Tensions et critiques

Le premier grand rival du confucianisme n'était pas une autre version de lui-même, mais une alternative plus tranchante pour une époque de désordre. Le légalisme, associé à des penseurs tels que Han Feizi, soutenait que la persuasion morale était trop lente et trop incertaine pour assurer l'État. Les gens, selon ce point de vue, réagissent de manière plus fiable aux récompenses et aux punitions qu'aux exhortations à la vertu. Si un souverain veut l'ordre, il doit utiliser la loi, la technique et le contrôle administratif. La réponse confucéenne n'est pas que la loi est inutile, mais que la loi sans formation morale produit une conformité sans caractère.

Le différend n'était pas abstrait. Il émergeait des urgences pratiques des États sous pression, où la question n'était pas de savoir si un souverain préférait la bonté, mais si un royaume pouvait survivre à la saison où la bonté n'avait pas encore pris racine. Dans de tels moments, l'attrait du légalisme résidait dans sa rapidité et sa clarté. Il promettait un système dans lequel les attentes étaient explicites, les pénalités certaines et le contrôle administratif immédiat. Le confucianisme, en revanche, demandait une culture patiente : discipline familiale, pratique rituelle, éducation et création lente d'une habitude morale. En période de consolidation, cela peut sembler prometteur. En période d'invasion, de rébellion ou de famine, cela peut sembler dangereusement retardé.

C'est pourquoi l'objection la plus sévère au confucianisme est également la plus pratique. Dans une époque de guerre, un État peut-il vraiment attendre l'éducation morale ? C'est le défi le plus difficile auquel il a été confronté par les critiques légalistes.
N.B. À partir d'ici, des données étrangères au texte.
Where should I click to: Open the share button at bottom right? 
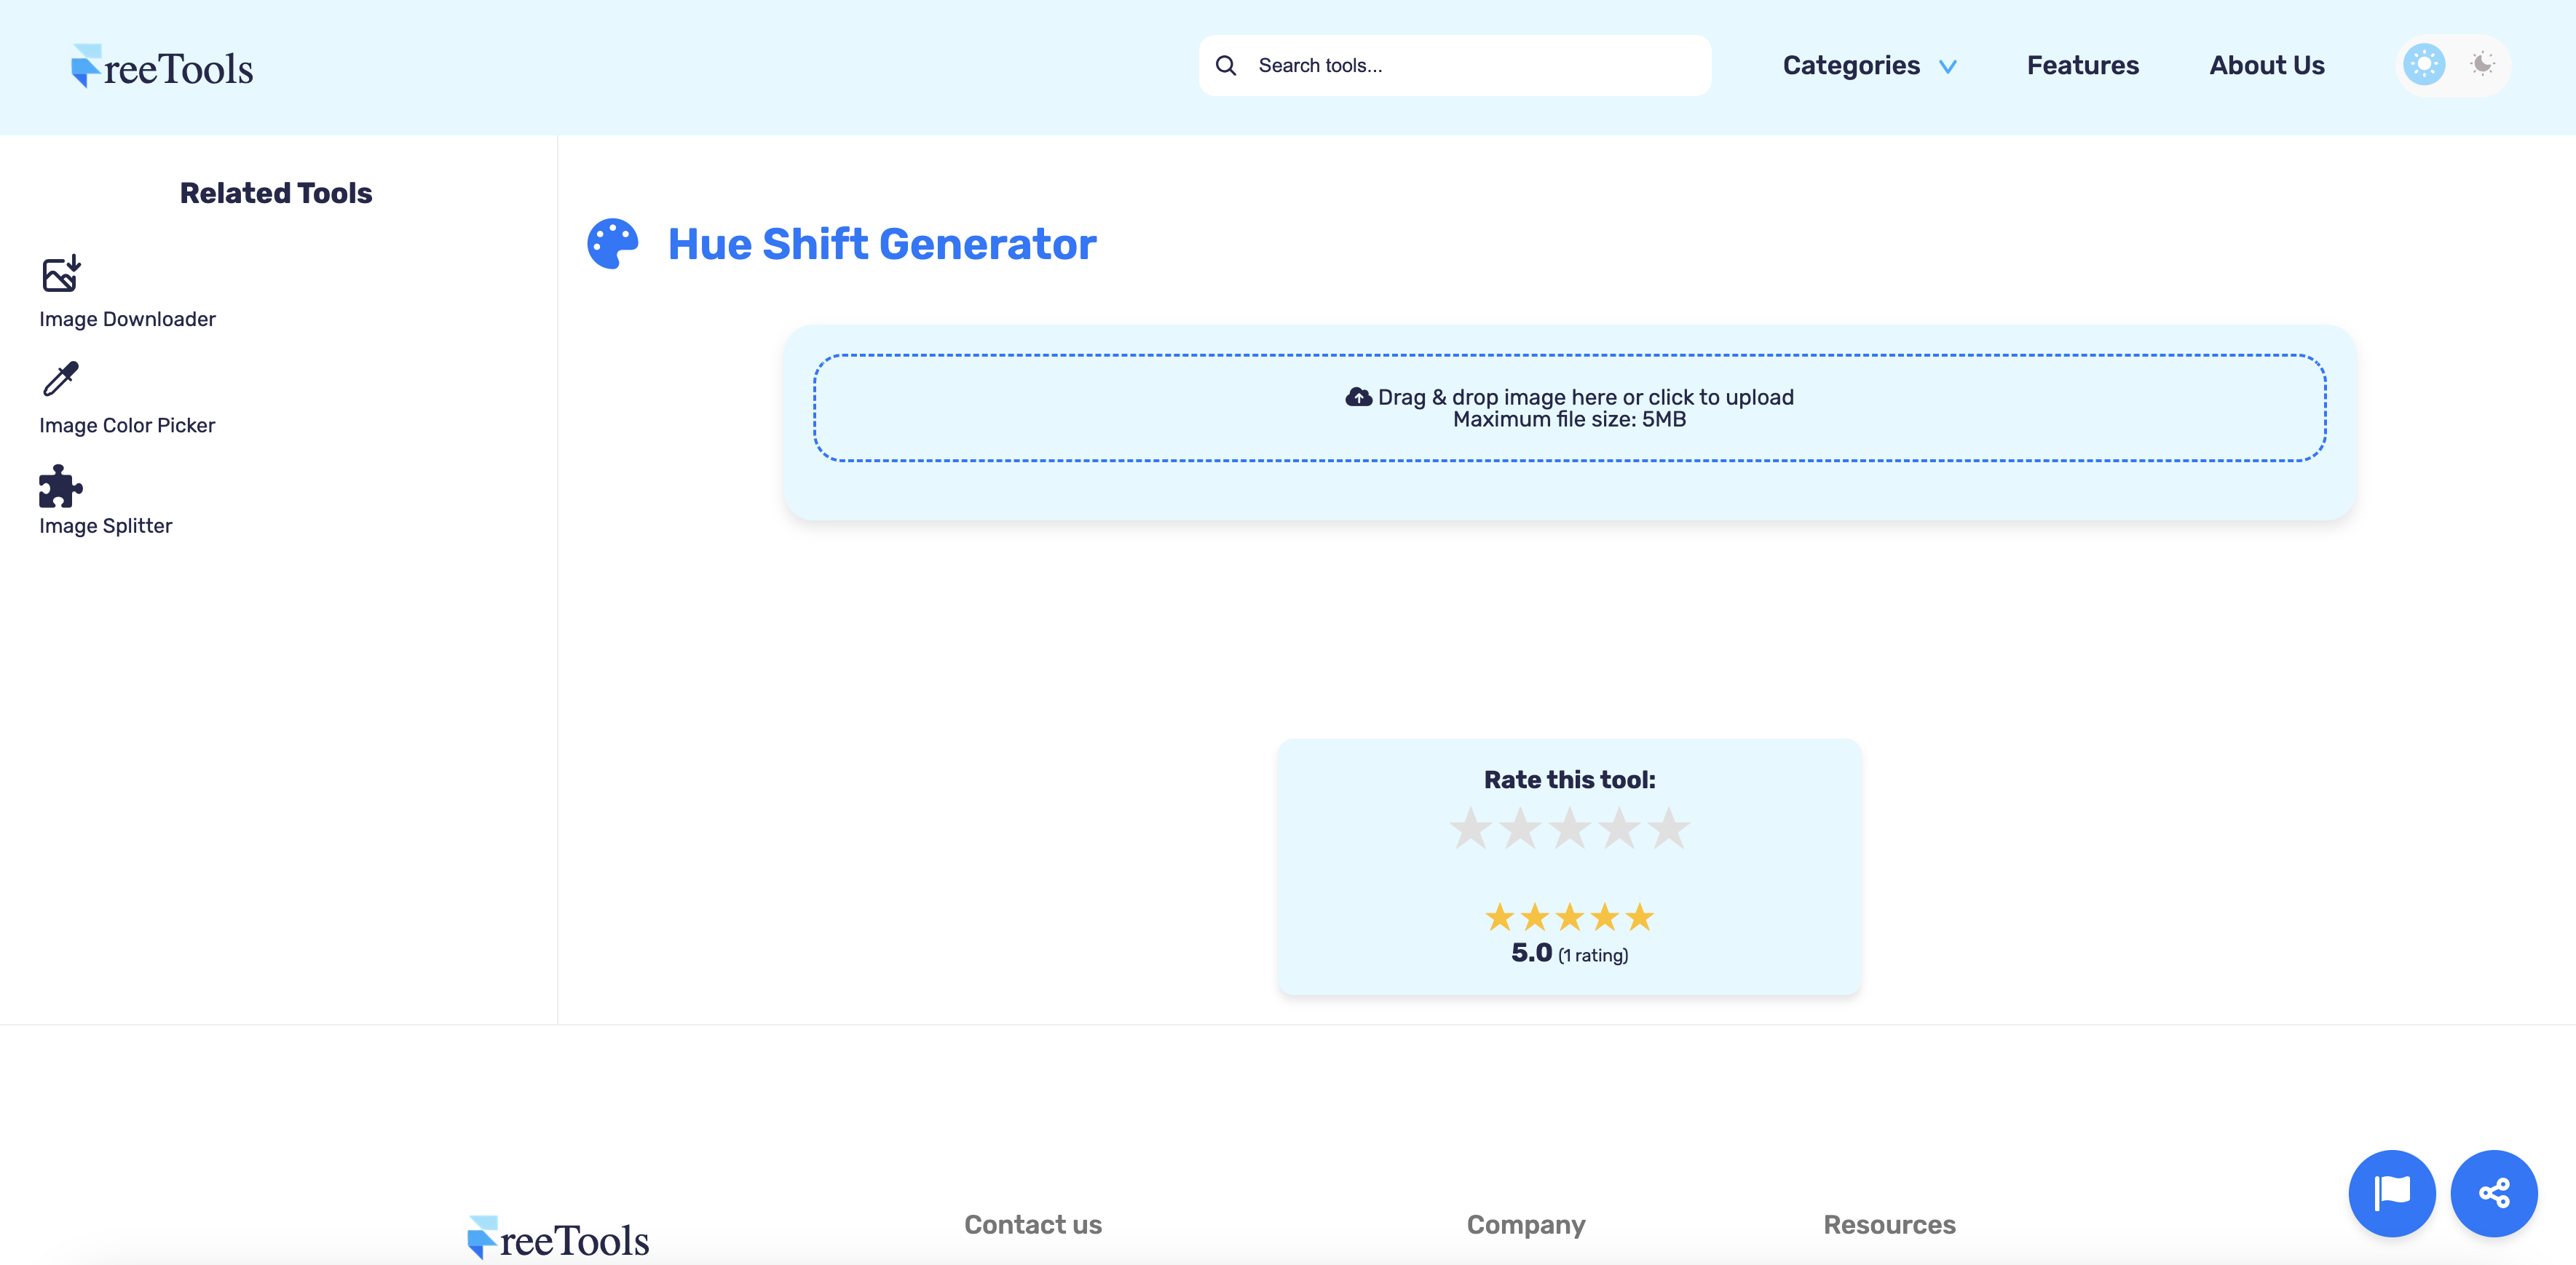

Un État affamé ou instable peut avoir besoin d'un contrôle immédiat plus que d'un raffinement éthique. Le confucianisme peut sembler luxueux lorsque l'histoire brûle. La tension n'est pas de savoir si l'ordre compte, mais quel type d'ordre peut être assuré en premier : l'ordre externe de la loi et de la sanction, ou l'ordre interne de la vertu cultivée. Les légalistes croyaient que la réponse était évidente. Les confucéens insistaient sur le fait que sans le second, le premier était fragile.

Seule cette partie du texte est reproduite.